Kendi kendime çeliştiğimden kapıda bekletmek zorunda kaldığım bedeni, sonunda pes edip eve aldım. Minnet dolu bir bakışla içeri geçtiğinde kapıyı arkasından kapattım ve salona kadar ona eşlik ettim.

Hayat ne garipti, öyle değil mi? Yıllarca içinde yaşadığın, evim dediğin ev sadece birkaç ay içerisinde bambaşka birinin yuvası haline dönüşebiliyordu. Senin kalbine girmek için yıllarca çabaladığın adam gidip kalbini tek gecede aşık olduğu birine verebiliyordu...

Yoongi de bunun farkında olsa gerek, yüzünde buruk bir tebessüm vardı. Değişmiş mobilyalara, duvar süslerine ve salonun en dikkat çeken köşe rafına doldurulmuş fotoğraflara bakarken bir zamanlar kendisine ait olan, fakat şu an yabancı kaldığı salonu adımlıyordu. 
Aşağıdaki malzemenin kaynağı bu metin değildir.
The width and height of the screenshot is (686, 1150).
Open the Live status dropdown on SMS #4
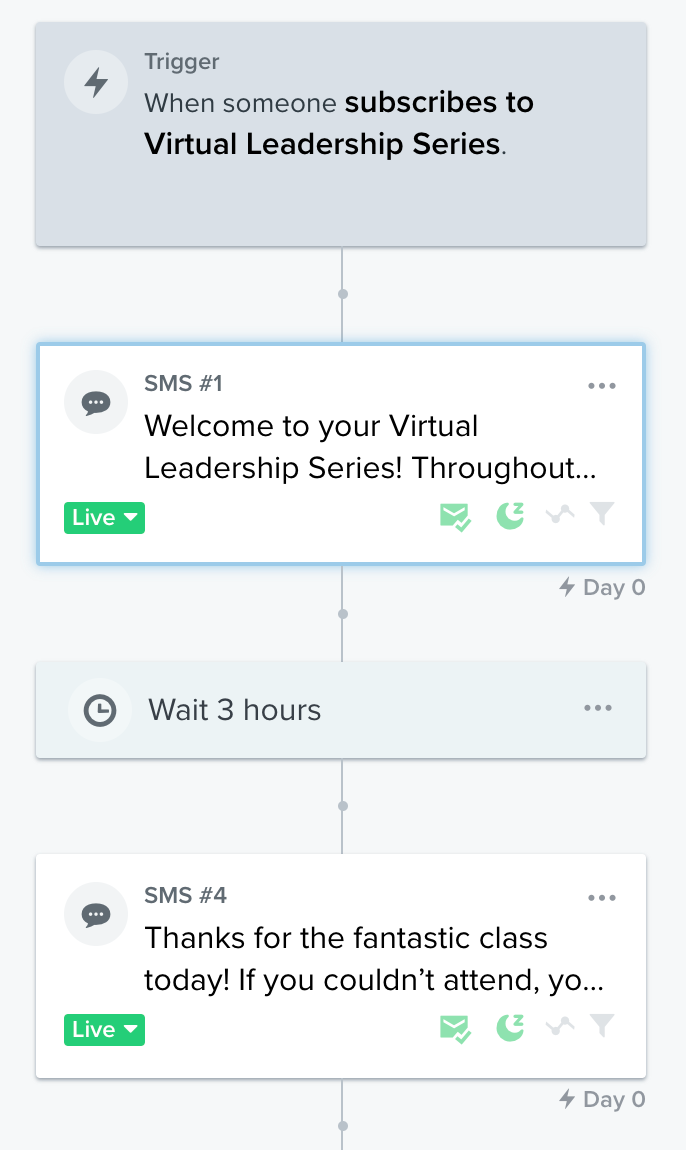tap(104, 1030)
Köşedeki rafa gidip; Jimin, Minji ve benim piknik yaptığımız o günden kalma fotoğrafımızın çerçevesini eline alırken belli belirsiz "Sevimli." diye mırıldanmıştı. Kollarımı göğsümde birleştirip, o çerçeveleri incelerken konuşmasını bekledim. Bir an önce konuşup derdini anlatsın istiyordum.

"Evlendiniz mi gerçekten?" Sorusuyla bakışlarım parmağımdaki ışıltılı alyansa kayarken "Hayır." dedim. "Henüz değil. Ama evleneceğiz." 

Yüzündeki samimi gülümsemeyle bana döndü. "Umarım mutlu olursunuz."

Başımı sallayarak teşekkür ettiğimi gösterdikten sonra üçlü koltuğa geçip oturmasını bekledim ve hemen ardından yanımdaki koltuğa çöktüm.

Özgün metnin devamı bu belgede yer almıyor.